The scatter plot as well as the distribution of residuals shows that the model is able to predict post-test scores equally well across the full range.

In [None]:
y_test = y_test.reset_index(drop=True)
y_test.head()

In [None]:
df_pf = pd.DataFrame(yhat_test.round(1), columns=['Predictions'])

In [None]:
df_pf = pd.concat([df_pf.Predictions,y_test],axis=1)
df_pf.columns = ['Predictions','Targets']
df_pf['Residuals'] = df_pf.Targets - df_pf.Predictions
df_pf['Difference%'] = np.absolute(df_pf['Residuals']/df_pf['Targets']*100).round(2) # absolute value because it doesn't matter if off by +1% or -1%
df_pf.head()

In [None]:
df_pf.sort_values(by='Difference%', ascending=False)

In [None]:
summary.sort_values(by='Weights',ascending=False)

In [None]:
reg.score(x_test,y_test)

In [None]:
MAE = mean_absolute_error(y_test,yhat_test)
MAE

### Overall, this model performs excellent, being able to explain ~95% of variability. The best predictors of post-test scores are Pre-test scores and teaching method.

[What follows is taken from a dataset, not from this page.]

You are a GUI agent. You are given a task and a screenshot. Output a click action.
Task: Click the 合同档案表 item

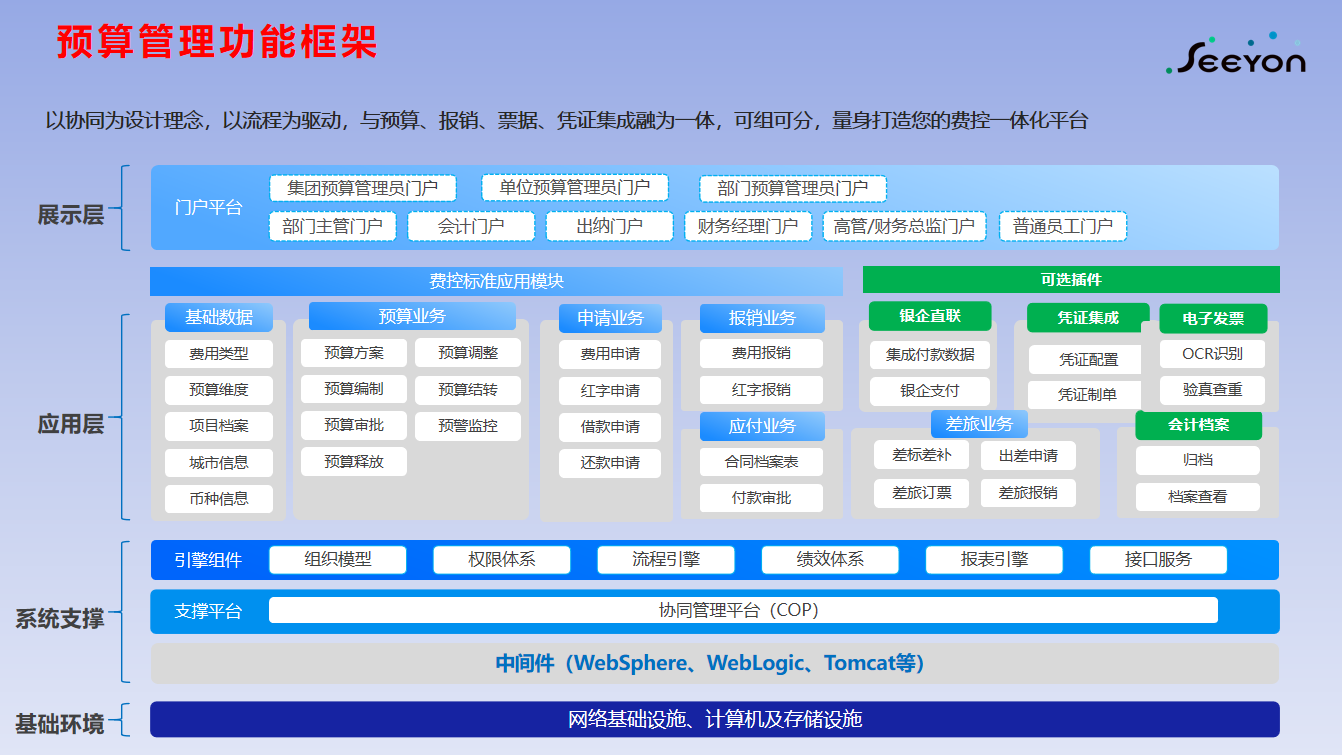[x=761, y=462]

The Mean Absolute Error (MAE) of the model is ~2.6, which means on average the model predicts post-test scores to be 2.6% higher than they actually are. 

#### The 'Experimental' teaching method seems to help students get higher post-test scores. Exploring the effect of teaching method on pre-test scores could provide insight into whether the teaching method influences the overall test performance.